The position of a CDK1 phosphorylation site, T651CENP‐C, is indicated in the diagram of chicken CENPC‐CT. EMSA was performed to examine the binding affinities of phosphorylated or nonphosphorylated CENPC‐CT (left panel) and CM peptide (right panel) to the CENP‐A nucleosome.
Structure of the loop region harboring phosphorylated T651CENP‐C. CENPC‐CT is shown in magenta, except for the pink canonical CENPC motif. The cryo‐EM density map is overlaid on the cartoon model. The main chain interactions forming a short β‐sheet are indicated by black dotted lines.
Magnified view of the structure around phosphorylated T651CENP‐C. Key residues in this region are shown as stick models. The side chains of R656CENP‐C and R71H2A are situated in the vicinity of the phosphoryl group of T651CENP‐C in the distance ranges of 3.5‐4 Å and 3.5‐4.5 Å, respectively.
All constructs analyzed in (E) were stably expressed in CENP‐C knockout cells.
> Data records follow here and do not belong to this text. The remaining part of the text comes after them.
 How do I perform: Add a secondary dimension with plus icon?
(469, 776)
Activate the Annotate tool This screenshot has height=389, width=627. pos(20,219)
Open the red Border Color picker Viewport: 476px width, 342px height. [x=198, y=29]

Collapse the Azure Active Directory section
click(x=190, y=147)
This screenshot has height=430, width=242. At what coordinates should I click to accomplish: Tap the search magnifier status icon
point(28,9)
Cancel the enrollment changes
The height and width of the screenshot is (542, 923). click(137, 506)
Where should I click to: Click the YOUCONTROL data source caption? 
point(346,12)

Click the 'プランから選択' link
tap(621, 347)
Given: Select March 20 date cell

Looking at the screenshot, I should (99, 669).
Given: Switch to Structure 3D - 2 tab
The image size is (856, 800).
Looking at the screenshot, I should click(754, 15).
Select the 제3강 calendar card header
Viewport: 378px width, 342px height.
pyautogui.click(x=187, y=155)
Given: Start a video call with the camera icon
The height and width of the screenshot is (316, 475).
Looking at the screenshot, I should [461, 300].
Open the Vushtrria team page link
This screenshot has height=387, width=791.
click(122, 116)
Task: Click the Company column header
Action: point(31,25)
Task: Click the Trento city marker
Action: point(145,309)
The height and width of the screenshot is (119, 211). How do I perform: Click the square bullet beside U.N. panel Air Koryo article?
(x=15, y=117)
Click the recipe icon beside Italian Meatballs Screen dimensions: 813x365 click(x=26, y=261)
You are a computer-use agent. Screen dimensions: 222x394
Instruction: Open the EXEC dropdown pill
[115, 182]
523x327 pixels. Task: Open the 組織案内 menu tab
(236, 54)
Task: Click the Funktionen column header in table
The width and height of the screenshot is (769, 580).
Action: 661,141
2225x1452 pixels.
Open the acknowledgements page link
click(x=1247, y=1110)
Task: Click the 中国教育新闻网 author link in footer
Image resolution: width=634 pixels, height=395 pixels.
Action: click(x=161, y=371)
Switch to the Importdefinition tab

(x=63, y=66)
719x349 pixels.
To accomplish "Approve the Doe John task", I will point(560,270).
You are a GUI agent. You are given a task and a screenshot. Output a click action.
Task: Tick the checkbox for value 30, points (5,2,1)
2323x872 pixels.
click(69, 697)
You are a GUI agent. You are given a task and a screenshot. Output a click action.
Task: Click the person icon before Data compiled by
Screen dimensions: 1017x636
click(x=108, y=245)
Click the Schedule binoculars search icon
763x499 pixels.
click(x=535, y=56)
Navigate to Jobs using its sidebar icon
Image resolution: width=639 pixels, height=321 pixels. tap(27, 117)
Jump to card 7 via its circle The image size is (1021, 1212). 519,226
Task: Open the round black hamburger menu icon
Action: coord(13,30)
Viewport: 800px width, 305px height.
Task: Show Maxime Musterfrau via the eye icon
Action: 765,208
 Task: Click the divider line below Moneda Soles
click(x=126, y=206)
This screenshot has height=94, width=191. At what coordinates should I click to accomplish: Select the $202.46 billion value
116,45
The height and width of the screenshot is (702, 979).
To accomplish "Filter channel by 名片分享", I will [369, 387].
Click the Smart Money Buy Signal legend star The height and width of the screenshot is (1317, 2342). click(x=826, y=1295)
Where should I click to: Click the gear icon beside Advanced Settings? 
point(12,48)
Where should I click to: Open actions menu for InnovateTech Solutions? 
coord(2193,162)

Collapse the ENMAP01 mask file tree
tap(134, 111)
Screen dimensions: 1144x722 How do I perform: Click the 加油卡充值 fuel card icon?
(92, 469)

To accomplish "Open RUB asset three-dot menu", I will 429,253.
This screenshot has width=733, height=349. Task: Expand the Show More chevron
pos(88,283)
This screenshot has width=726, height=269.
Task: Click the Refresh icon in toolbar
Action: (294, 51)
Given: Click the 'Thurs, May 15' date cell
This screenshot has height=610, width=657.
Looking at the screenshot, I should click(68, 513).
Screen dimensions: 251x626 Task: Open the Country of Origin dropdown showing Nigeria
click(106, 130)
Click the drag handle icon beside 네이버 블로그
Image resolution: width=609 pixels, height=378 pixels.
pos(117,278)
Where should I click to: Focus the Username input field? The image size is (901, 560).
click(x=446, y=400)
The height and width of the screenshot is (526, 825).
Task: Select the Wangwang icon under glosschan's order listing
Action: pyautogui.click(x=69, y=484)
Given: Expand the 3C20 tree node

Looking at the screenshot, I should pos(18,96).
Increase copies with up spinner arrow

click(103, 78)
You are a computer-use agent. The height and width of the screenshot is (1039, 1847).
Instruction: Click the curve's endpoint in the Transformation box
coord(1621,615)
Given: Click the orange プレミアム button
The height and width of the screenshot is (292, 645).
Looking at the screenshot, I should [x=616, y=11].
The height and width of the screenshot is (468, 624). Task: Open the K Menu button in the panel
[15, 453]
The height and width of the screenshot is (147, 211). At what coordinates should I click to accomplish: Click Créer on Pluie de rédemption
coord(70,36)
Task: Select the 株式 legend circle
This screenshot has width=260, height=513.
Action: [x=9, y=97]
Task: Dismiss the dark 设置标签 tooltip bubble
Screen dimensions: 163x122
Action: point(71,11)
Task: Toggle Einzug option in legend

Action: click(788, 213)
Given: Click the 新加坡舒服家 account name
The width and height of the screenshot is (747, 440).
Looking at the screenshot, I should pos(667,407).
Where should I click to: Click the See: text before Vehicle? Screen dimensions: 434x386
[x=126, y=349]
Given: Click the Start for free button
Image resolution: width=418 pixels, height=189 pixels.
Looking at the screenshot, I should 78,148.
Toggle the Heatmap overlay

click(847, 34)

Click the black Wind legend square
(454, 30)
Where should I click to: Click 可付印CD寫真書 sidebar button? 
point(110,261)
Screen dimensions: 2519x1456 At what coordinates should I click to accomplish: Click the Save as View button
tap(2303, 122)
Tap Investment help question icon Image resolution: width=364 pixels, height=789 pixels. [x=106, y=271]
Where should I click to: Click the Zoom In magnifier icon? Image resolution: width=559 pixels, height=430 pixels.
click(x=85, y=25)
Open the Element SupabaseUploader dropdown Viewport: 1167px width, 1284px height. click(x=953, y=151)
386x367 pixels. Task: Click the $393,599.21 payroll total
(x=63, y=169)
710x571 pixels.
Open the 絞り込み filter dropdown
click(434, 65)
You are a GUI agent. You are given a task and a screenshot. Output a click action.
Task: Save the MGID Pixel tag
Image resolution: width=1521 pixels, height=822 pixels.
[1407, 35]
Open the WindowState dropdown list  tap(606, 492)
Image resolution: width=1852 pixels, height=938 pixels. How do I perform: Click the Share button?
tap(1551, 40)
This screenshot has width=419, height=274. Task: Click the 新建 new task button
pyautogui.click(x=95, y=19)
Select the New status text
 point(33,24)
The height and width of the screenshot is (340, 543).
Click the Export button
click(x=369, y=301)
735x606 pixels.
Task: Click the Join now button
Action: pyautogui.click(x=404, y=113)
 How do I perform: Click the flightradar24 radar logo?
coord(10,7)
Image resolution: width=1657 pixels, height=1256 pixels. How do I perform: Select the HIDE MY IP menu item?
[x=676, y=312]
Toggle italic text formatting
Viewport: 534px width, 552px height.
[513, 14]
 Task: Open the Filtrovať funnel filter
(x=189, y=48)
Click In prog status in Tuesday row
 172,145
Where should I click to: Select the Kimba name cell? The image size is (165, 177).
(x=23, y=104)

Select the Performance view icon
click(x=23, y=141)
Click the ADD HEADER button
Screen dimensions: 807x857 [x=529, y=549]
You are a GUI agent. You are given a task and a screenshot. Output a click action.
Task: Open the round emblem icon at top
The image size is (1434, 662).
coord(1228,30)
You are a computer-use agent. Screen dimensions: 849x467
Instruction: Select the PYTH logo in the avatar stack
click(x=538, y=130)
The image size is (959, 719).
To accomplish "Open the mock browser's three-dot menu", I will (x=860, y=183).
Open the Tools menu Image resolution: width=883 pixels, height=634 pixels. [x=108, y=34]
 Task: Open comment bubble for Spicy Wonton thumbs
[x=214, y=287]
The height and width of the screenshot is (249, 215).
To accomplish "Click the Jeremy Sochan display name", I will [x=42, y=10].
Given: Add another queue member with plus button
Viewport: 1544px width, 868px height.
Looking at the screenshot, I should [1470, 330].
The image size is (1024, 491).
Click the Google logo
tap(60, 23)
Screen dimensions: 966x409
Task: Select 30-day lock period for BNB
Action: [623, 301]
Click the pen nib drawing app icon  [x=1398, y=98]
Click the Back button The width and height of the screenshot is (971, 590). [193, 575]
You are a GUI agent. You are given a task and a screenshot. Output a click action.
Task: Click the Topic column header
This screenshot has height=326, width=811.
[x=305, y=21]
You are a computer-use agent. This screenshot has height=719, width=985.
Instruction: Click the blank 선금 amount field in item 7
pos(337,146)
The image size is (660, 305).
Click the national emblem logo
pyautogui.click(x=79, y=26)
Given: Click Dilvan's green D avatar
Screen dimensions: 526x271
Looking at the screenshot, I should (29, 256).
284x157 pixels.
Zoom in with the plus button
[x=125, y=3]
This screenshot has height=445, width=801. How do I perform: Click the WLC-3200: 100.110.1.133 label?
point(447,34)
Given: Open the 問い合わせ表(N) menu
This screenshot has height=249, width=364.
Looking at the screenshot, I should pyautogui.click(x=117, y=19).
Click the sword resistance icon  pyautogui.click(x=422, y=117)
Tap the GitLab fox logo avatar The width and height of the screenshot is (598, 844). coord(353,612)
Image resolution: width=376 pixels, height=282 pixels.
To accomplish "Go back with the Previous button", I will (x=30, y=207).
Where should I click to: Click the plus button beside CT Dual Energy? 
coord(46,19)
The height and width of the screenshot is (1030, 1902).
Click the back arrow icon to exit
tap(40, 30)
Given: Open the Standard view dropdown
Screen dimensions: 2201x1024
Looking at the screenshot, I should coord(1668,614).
Localization analysis of GFP‐fused CENPC‐CT, CENPC‐CTR656E, and CENPC‐CTR655E_R656E (green) on mitotic chromosomes in chicken DT40 cells. DNA was stained using DAPI (blue). Scale bar indicates 10 μm.
Model indicating the functional role of T651CENP‐C phosphorylation in the CENP‐A‐CENP‐C interaction. Primarily, the CENPC motif associates with CENP‐A nucleosome. Phosphorylation of T651CENP‐C by CDK1 facilitates the loop conformation in the CM upstream region through an intramolecular bridge with the side chain of R656CENP‐C. Subsequently, the N‐terminal α‐helix is folded over to stabilize the CENP‐C‐CENP‐A nucleosome interfaces mediated by the CENPC motif and CM downstream regions.